The records below:
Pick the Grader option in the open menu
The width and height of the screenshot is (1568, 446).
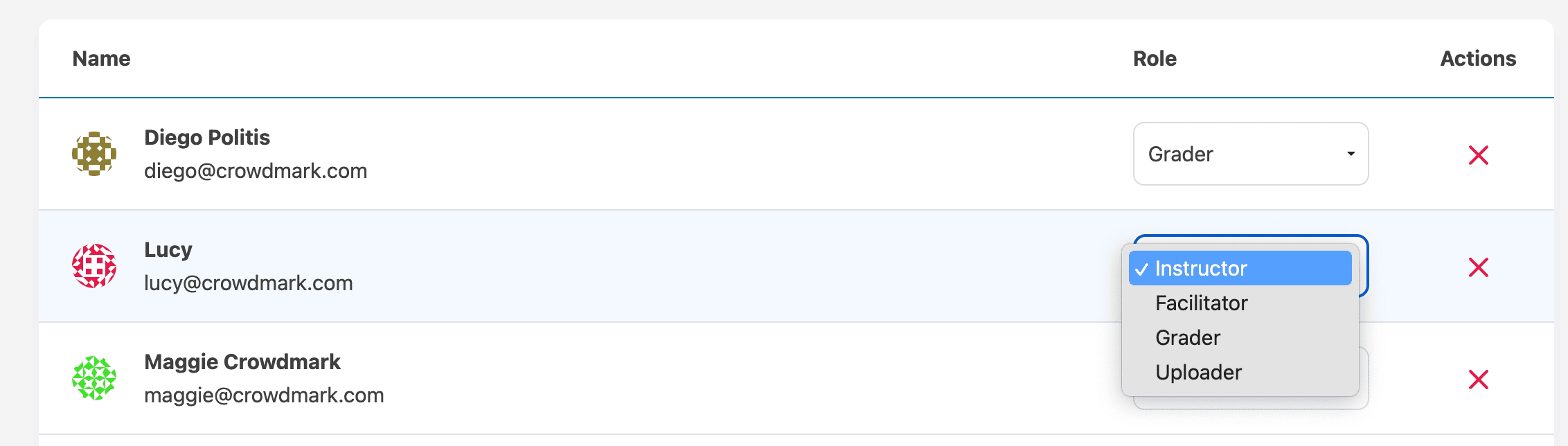coord(1187,337)
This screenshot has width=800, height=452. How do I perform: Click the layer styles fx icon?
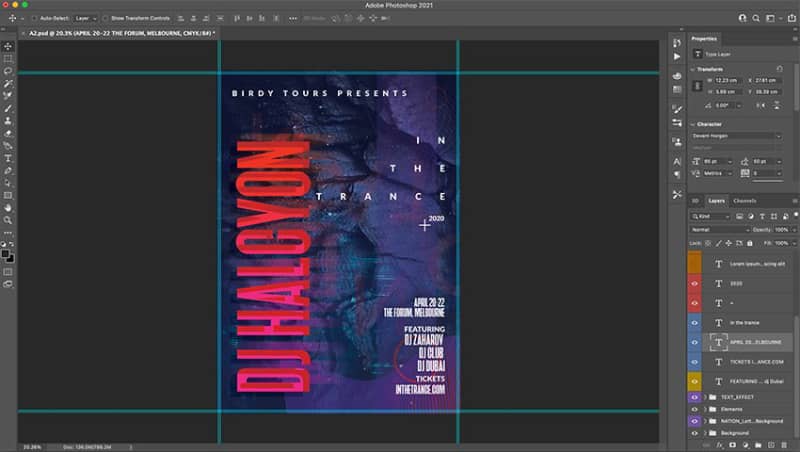point(719,445)
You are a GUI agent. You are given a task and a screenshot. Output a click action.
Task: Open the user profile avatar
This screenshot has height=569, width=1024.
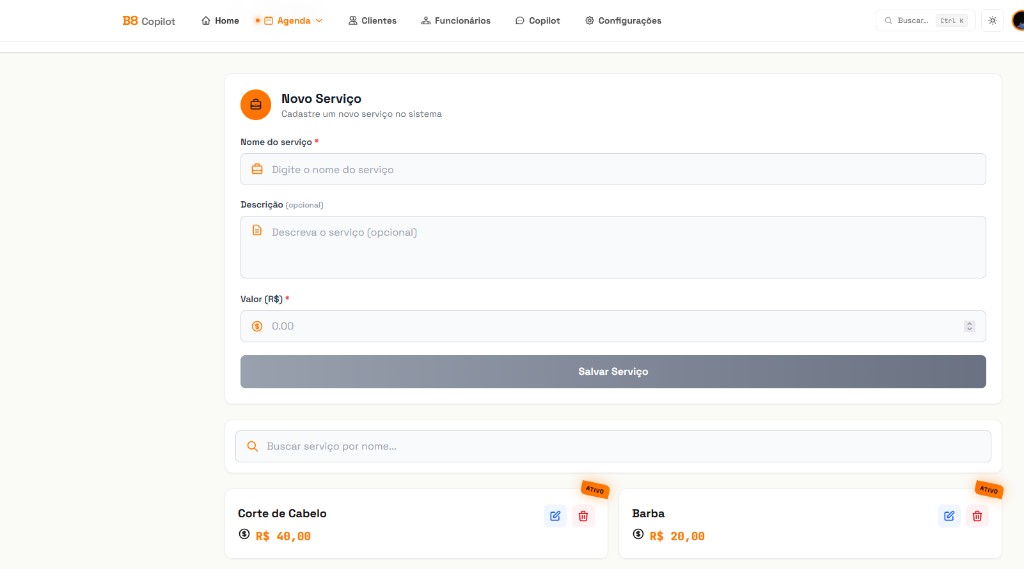(1017, 21)
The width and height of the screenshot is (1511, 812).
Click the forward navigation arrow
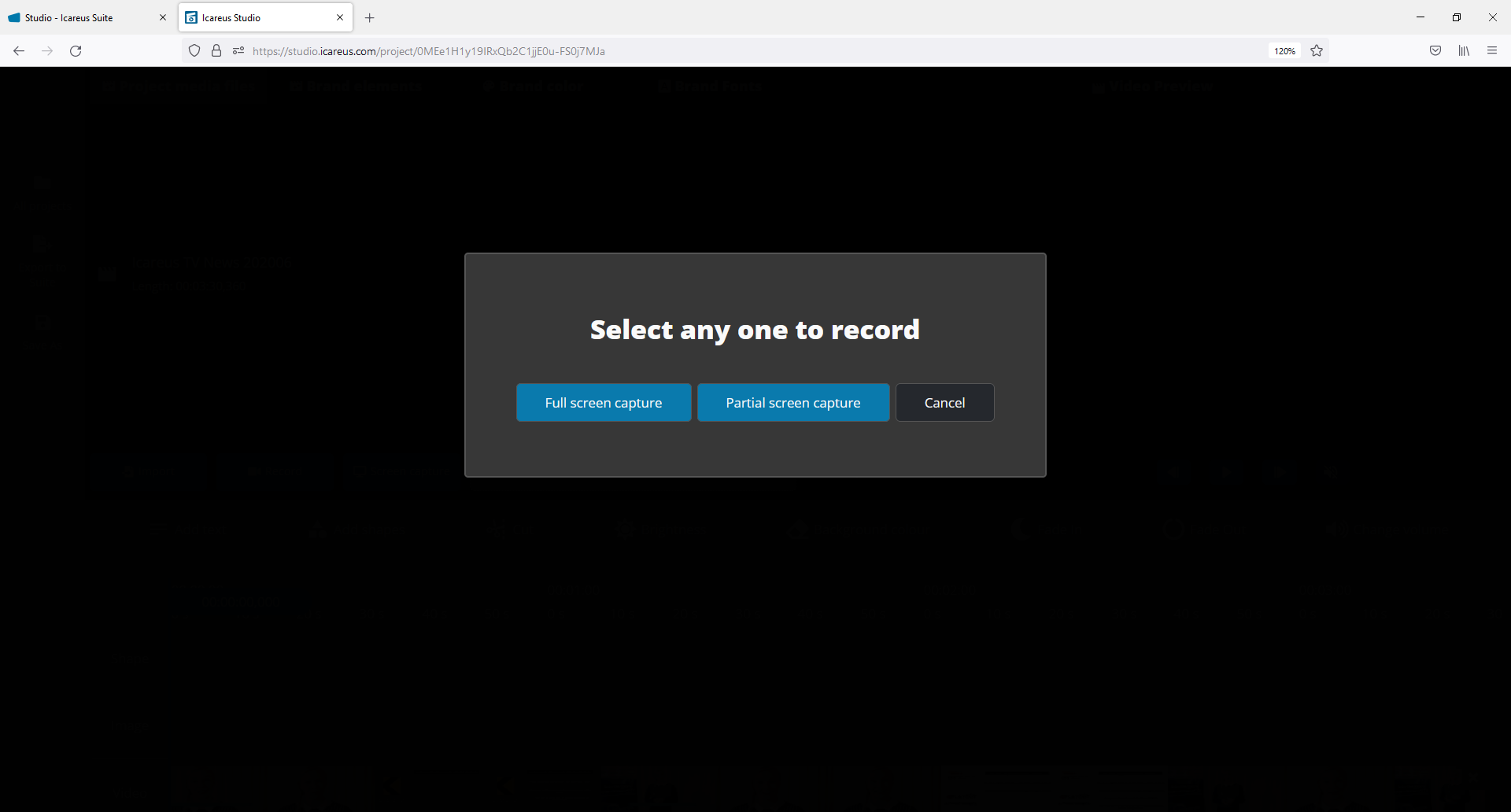coord(47,51)
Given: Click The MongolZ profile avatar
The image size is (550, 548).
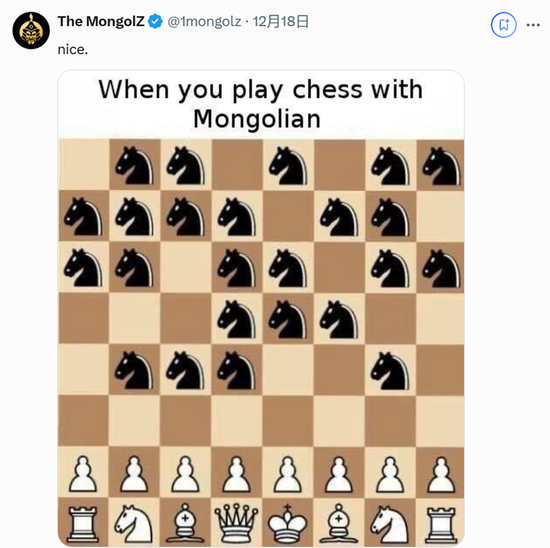Looking at the screenshot, I should click(x=31, y=31).

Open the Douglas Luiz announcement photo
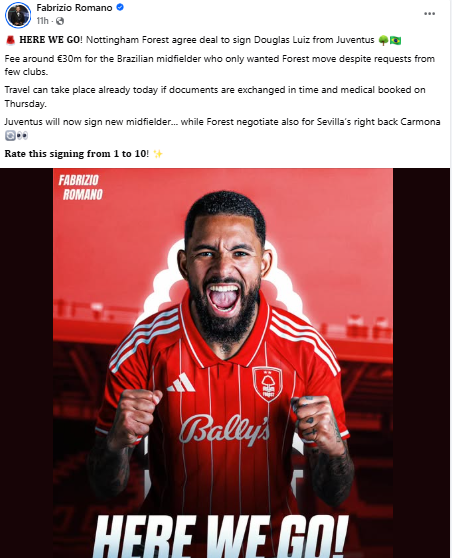coord(223,363)
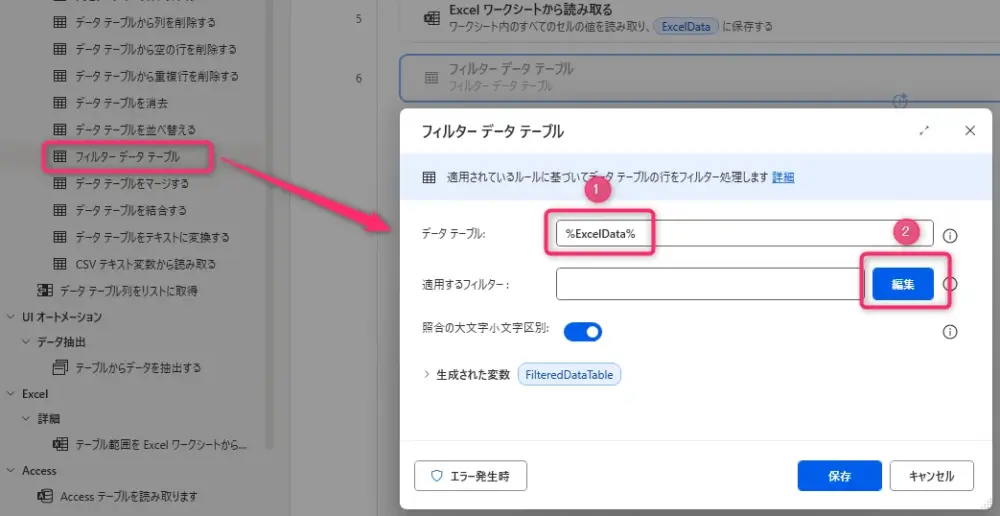Select フィルター データ テーブル in the actions list
The image size is (1000, 516).
point(127,157)

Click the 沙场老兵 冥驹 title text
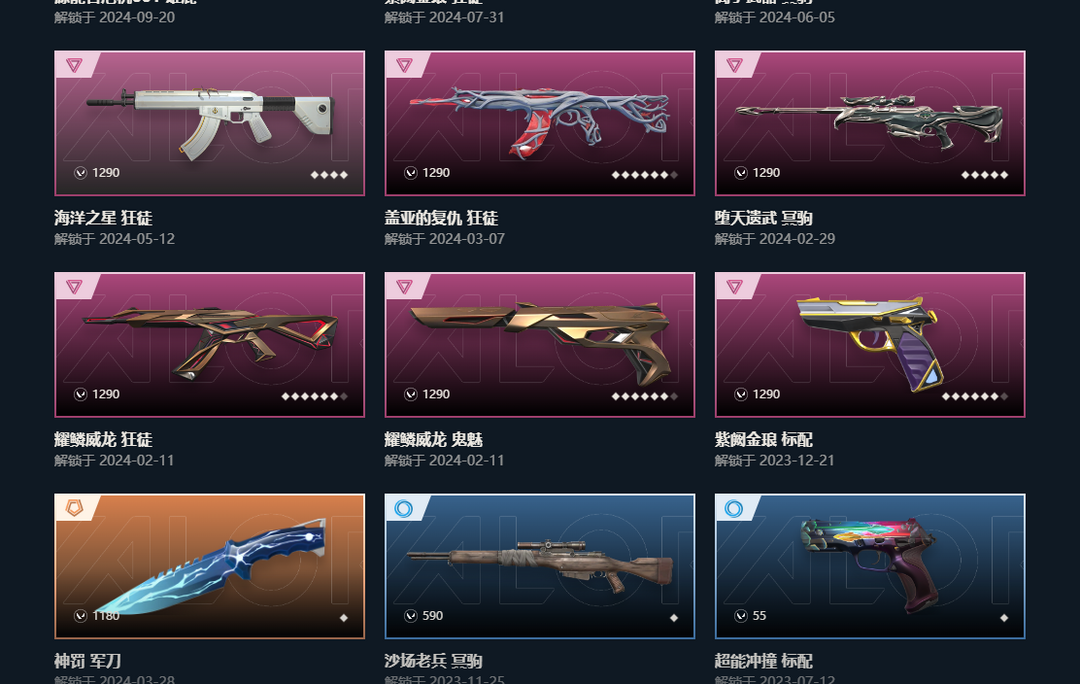[433, 661]
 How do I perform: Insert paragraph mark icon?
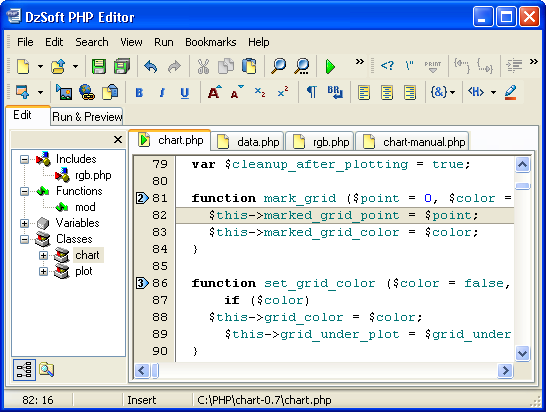tap(311, 92)
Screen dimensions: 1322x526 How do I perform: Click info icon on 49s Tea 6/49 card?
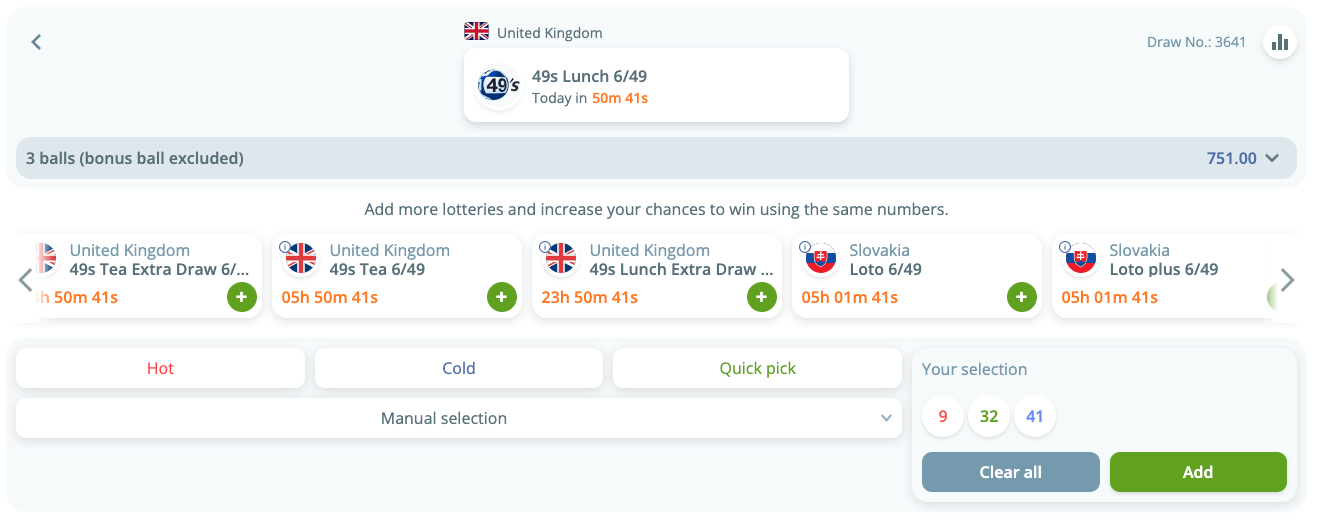point(285,247)
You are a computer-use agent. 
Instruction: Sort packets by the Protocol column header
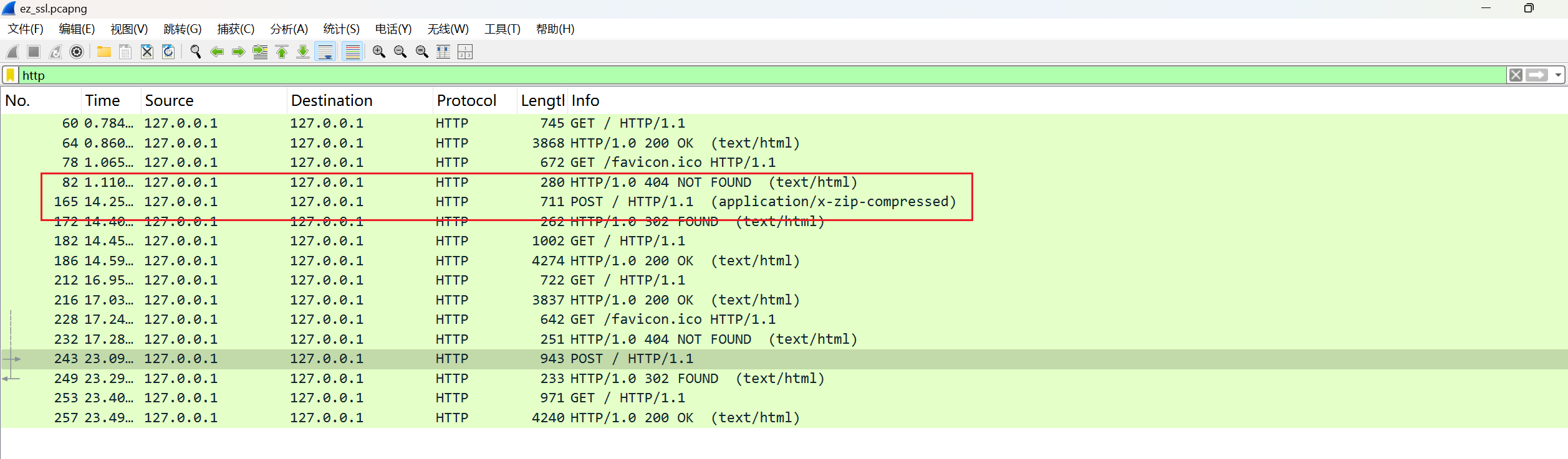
End of The records.
Extract, verbatim and alone, the lines from the line that contains "Click the forward navigation arrow" to the last line of the records, inclusive; drop any picture.

Click the forward navigation arrow
coord(47,51)
Given: Click The MongolZ profile avatar
The image size is (550, 548).
Looking at the screenshot, I should click(x=31, y=31).

Open the Douglas Luiz announcement photo
coord(223,363)
Select フィルター データ テーブル in the actions list
The image size is (1000, 516).
point(127,157)

Click the 沙场老兵 冥驹 title text
[433, 661]
 How do I perform: Insert paragraph mark icon?
tap(311, 92)
Screen dimensions: 1322x526 How do I perform: Click info icon on 49s Tea 6/49 card?
point(285,247)
You are a computer-use agent. 
Instruction: Sort packets by the Protocol column header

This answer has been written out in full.